PROBLEM DESCRIPTION — An exact copy of the records is required, minus the pictures they hold.

START PROVIDED RECORDS

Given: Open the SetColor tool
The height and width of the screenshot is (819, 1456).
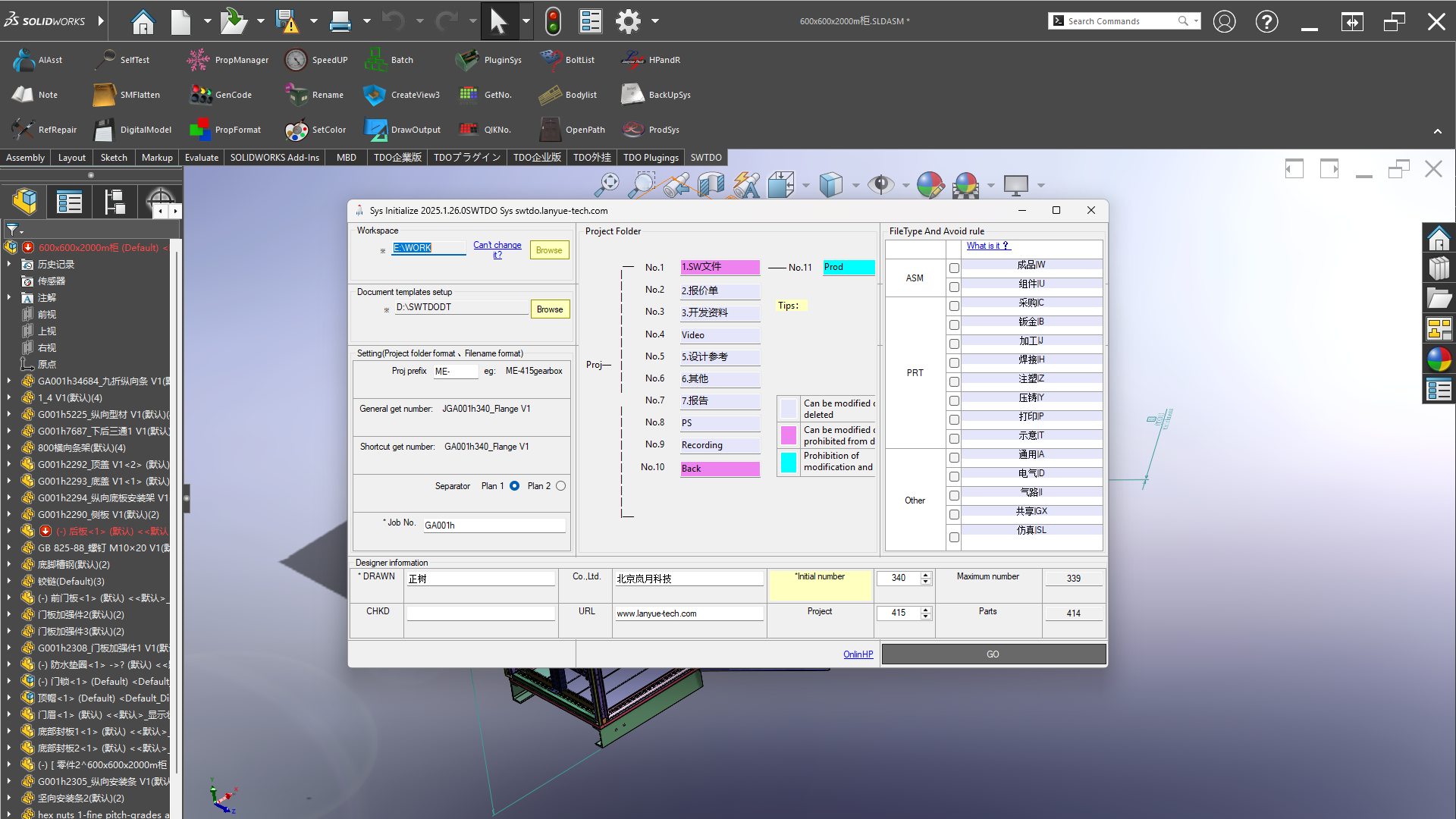Looking at the screenshot, I should (x=297, y=130).
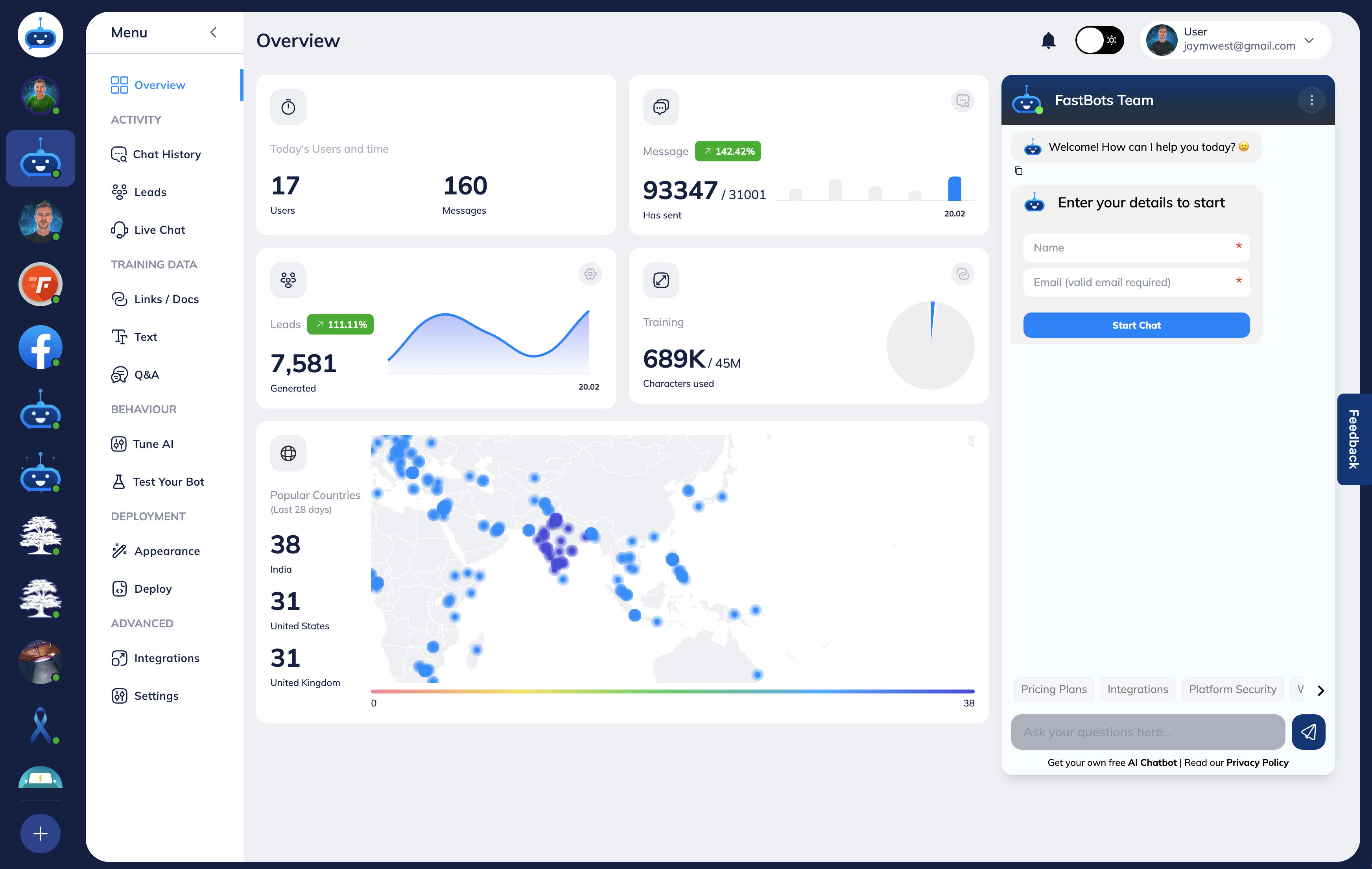This screenshot has width=1372, height=869.
Task: Add a new bot with plus button
Action: click(x=40, y=834)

END PROVIDED RECORDS

EXERCISE RESULT —
Given: Open the SetColor tool
The height and width of the screenshot is (819, 1456).
Looking at the screenshot, I should (x=297, y=130).
This screenshot has width=1372, height=869.
Task: Add a new bot with plus button
Action: click(x=40, y=834)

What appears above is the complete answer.